Переждав первый мальчишечий азарт, сидя на мостках и опустив ноги в теплую желтоватую воду, Лорка взялась за стирку и две лучины терла и мяла полотняные рубашки. Вдоволь накупавшись, Томаш пристроился рядом. Взялся полоскать. Больше проказил, чем помогал, но дело пошло быстрее.
– Чего с ребятами на косу не пошел?
– Ну их, – дернул загорелым худым плечом брат и с удвоенной силой зашлепал рубашкой по воде.
– А что сказать-то хотел.
Брат тут же оживился, забыл детские горести и едва не упустил отцовскую рубашку, тонкую, еще мама шила и вышивала по вороту узором из лозы. Поймал за рукав, отжал и в корзинку к чистым сложил. Последняя.
– Я знаю, зачем елфы… элфие к нам приехали.
– Где слышал?
– Не слышал, знаю. Ну, подумал. Помнишь, на позато девятидневье, когда папка еще в город ездил, обоз из Земель разорили?
– Какой еще обоз?
– Да елфский же, говорю же, из Земель! Я Ваской и Спасом у корчмы в камушки играл. А жарко было, вот дядька Илий дверь и открыл. А там проезжие сидели с краю, один потом пива напился и в бурьяне спал, с мечами, и лук у одного был, чуть не с меня ростом! А! Ну да! Так они говорили, что кто-то обоз разорил, и обозники все мертвые, и элфие, что надзирающим ехал, тоже.
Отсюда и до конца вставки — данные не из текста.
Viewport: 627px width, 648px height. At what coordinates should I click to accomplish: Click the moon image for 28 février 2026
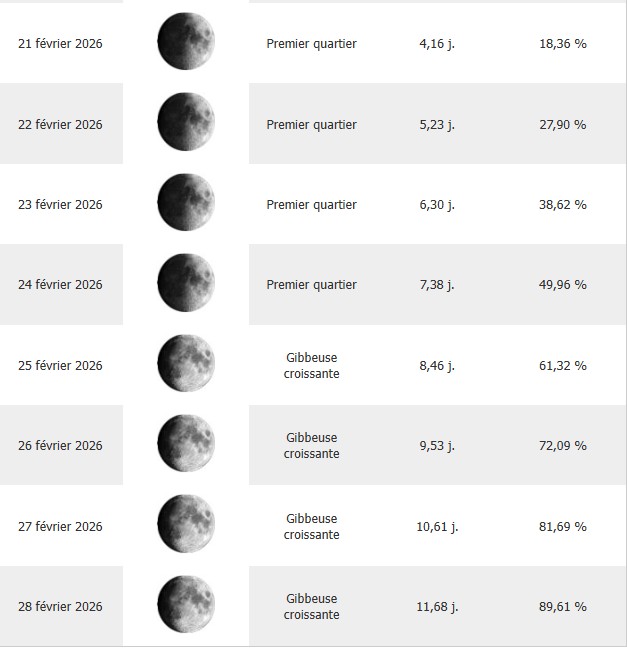pos(186,605)
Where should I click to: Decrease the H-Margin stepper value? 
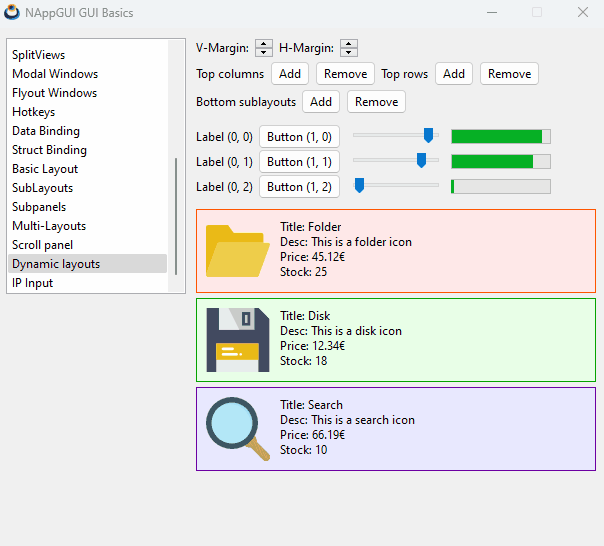click(x=349, y=52)
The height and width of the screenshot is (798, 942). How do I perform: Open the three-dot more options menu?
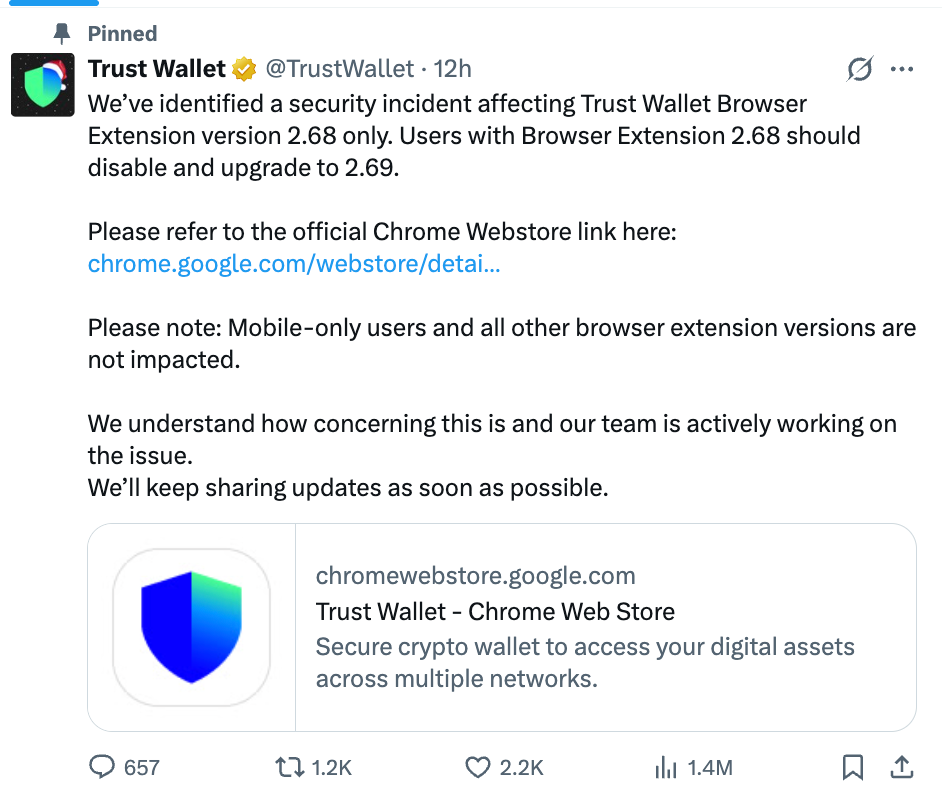pos(903,68)
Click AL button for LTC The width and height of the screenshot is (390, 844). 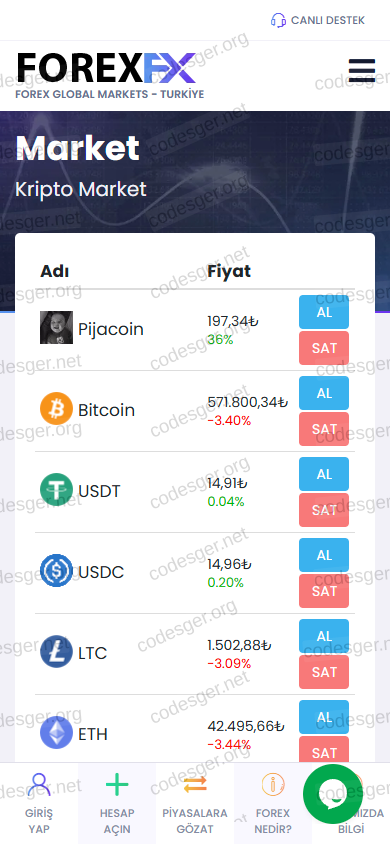coord(324,636)
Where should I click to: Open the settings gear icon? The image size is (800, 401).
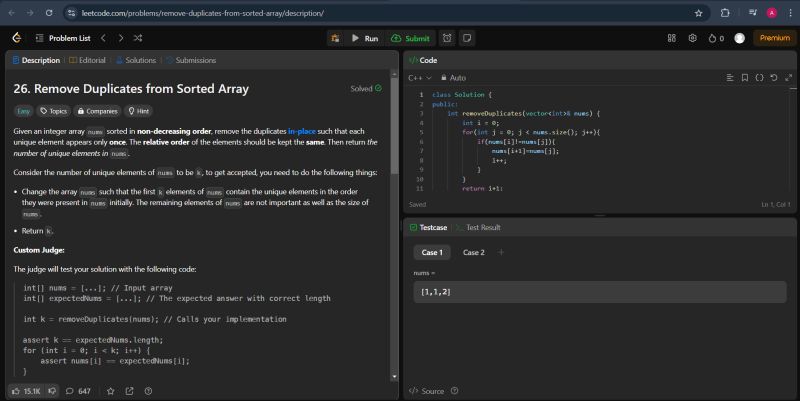(692, 38)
И что дурной смертью убили, сетью связали и закололи.
Томаш замолчал, а потом зашелся смехом и, хватаясь за живот, завалился на спину, подрыгивая ногами с белесыми, размякшими от воды пальцами.
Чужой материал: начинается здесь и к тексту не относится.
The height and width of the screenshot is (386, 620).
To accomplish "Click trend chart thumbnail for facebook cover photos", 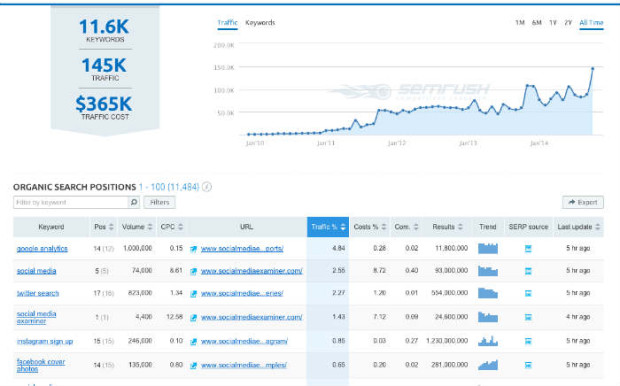I will pyautogui.click(x=488, y=364).
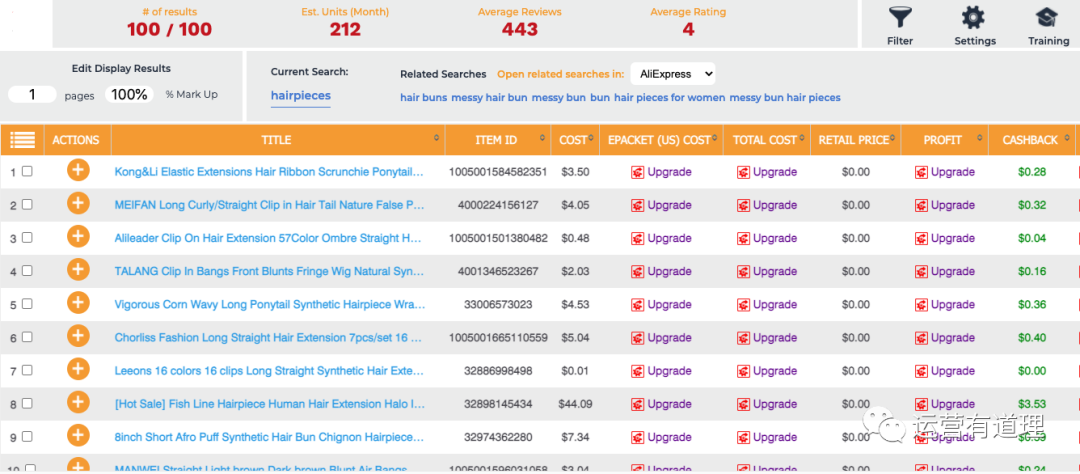Click the pages number input field
The image size is (1080, 474).
coord(33,94)
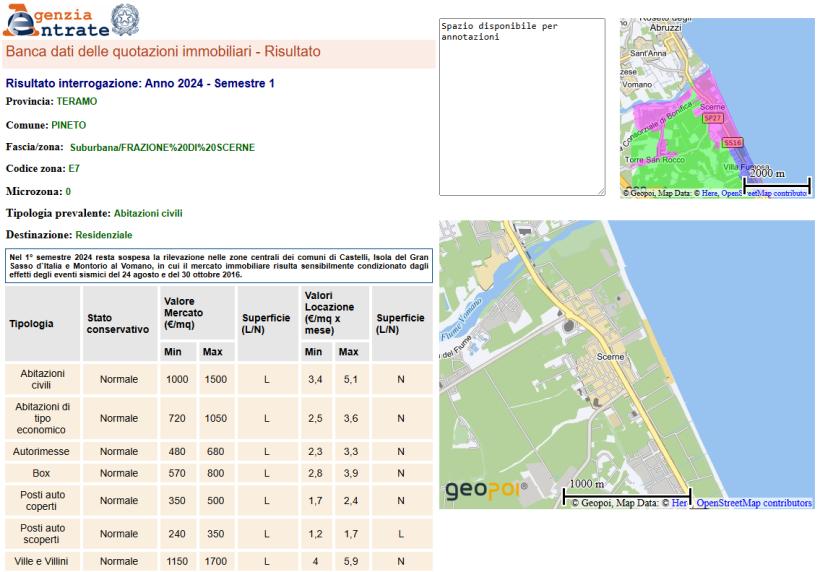Click the SS16 road badge on small map
This screenshot has height=572, width=820.
[733, 143]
– Чтоб тебя навий схватил, балда!
– Ой, не могу, – не унимался брат, – ты б себя видела! Рот открыла, глаза плошками и руки к груди прижала, точь-в-точь как Цветка-дурында, когда Гринь по улице идет. Аха-ха!
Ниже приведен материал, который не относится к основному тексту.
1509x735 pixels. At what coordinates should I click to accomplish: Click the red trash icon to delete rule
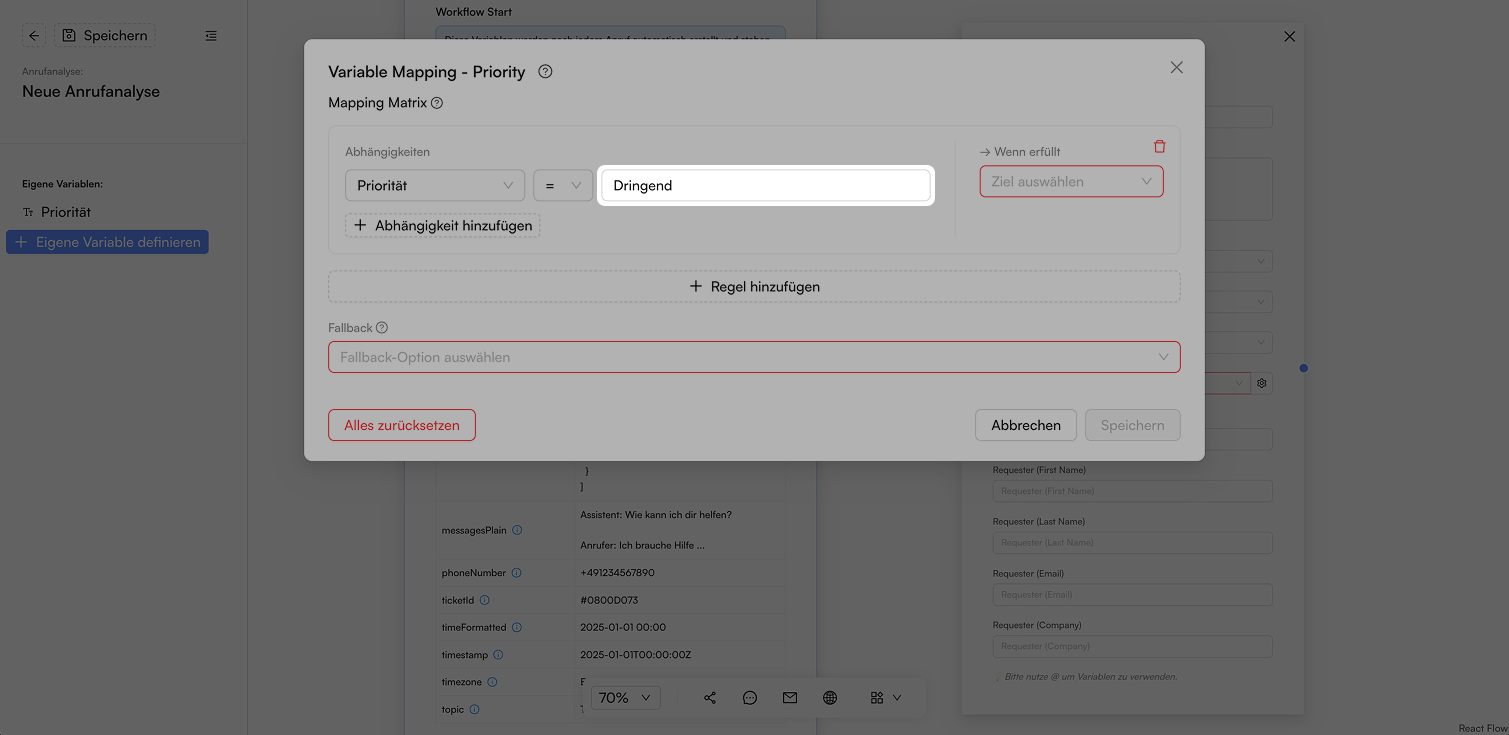click(x=1160, y=146)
В Лоркиных действительно прижатых к груди руках была нонешняя Томашева рубашка, которую она тоже прополоскала, и этой самой рубашкой, отжатой от воды, но все еще влажной, Томаш по дрыгающимся пяткам и получил.
– Ой! Не дерись! – Брат сидел спокойно, но губы его, все еще темные в уголках от смородины, то и дело разъезжались. – Если Гринь тебе опять гостинчик принесет, дашь?